Learning About Daily Life

Learning About Daily Life

Cultures, customs, and routines have been as diverse in the past as they are today.  But for a long-past civilization, there is no longer a means of direct intercultural communication to learn about it.  Still, knowledge of the inner workings of a society and culture are vital to many types of researchers.  Greenwood Press’s database Daily Life Through History offers a unique exploration of these questions, shedding insight on what life was like in any given era or part of the globe; not just for the elites, but also for those of more modest estate – what was it like obtaining necessities, like bread; or to what degree people were free to move about and make life choices such as who or whether to marry.

Historical research is important for many disciplines – from historians and anthropologists to policy makers and social scientists to authors or filmmakers trying to recreate an authentic environment.  Daily Life Through History will accentuate research in any of these areas, with articles, supporting contemporaneous documentation like speeches and letters, in-depth timelines, maps, photos, audio and video recordings, and even political cartoons.

You can search by keyword, time period, part of the world, topic, or type of document.  For the advanced search, click ‘filter’ below the main search box.  You can also browse with the menu on the left – choose the time period you want and then the culture.  These comprehensive articles are broken down into a general overview and essays on family life, children, urban & rural life, work, language & literature, education, food & drink, housing, entertainment, and sports & games.  Quick links to supporting research and scholarship are included.

While it includes a wealth of information on European cultures throughout the ages, the database is far from Eurocentric, and is as powerful a tool for exploring what it was like living during the takeover and purges of the Soviet Union, to how Japanese artisans engaged with their craft in the isolated but culturally fruitful Edo period, to the rise of merchants in medieval Persia.

So, if you were interested in researching the effects on marriage customs and domestic spheres in India under the rule of the British Raj, you might select ‘Spheres of Influence, 1776-1914’, then choose ‘British India’, then select ‘Family Life’ in the menu on the left. 

Or, if you wanted to know what was it like working on a boat in China during the Ming dynasty, you might simply search for ‘medieval Chinese ships’ in the search box at the top and choose one of the results.  As before, the menu on the left includes helpful supporting material, both scholarship and primary sources (the Medieval Chinese Naval Technology entry, for example, is supported by a letter written by Marco Polo in the 1290s).
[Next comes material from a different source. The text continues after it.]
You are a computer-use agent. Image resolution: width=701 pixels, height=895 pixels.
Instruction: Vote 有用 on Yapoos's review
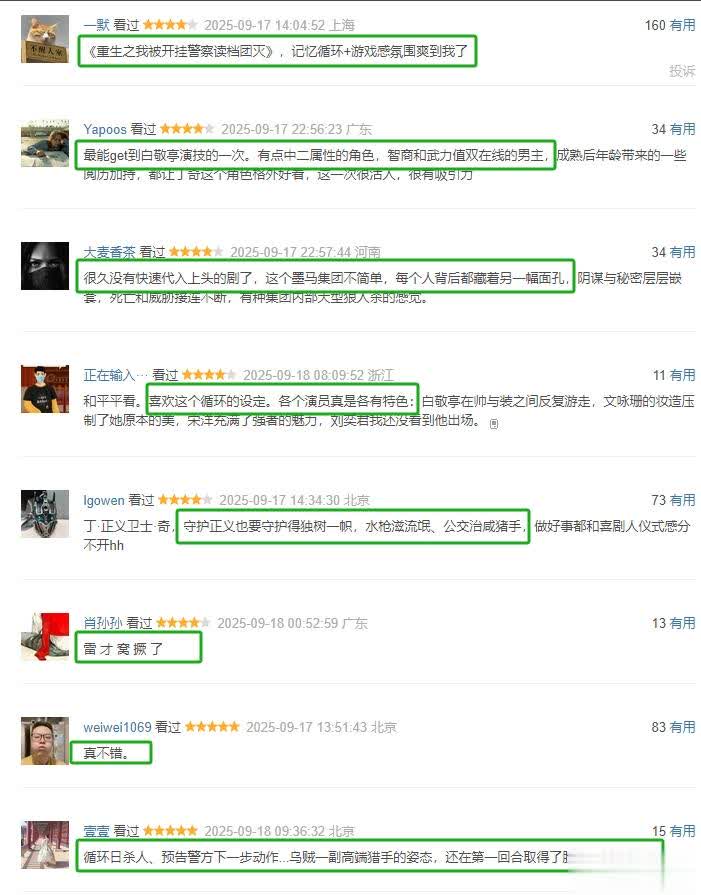(682, 130)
Daily Life Through History is one of the best resources for exploring how people live in between the interaction of powerful societal forces; giving insight on how and why civilizations behaved the way they did.  It is an inclusive resource equally interested in the experience of a mother or a child, a farmer or a soldier, a citizen or a stranger; and values their accomplishments and the spheres they moved as much as those of the elite.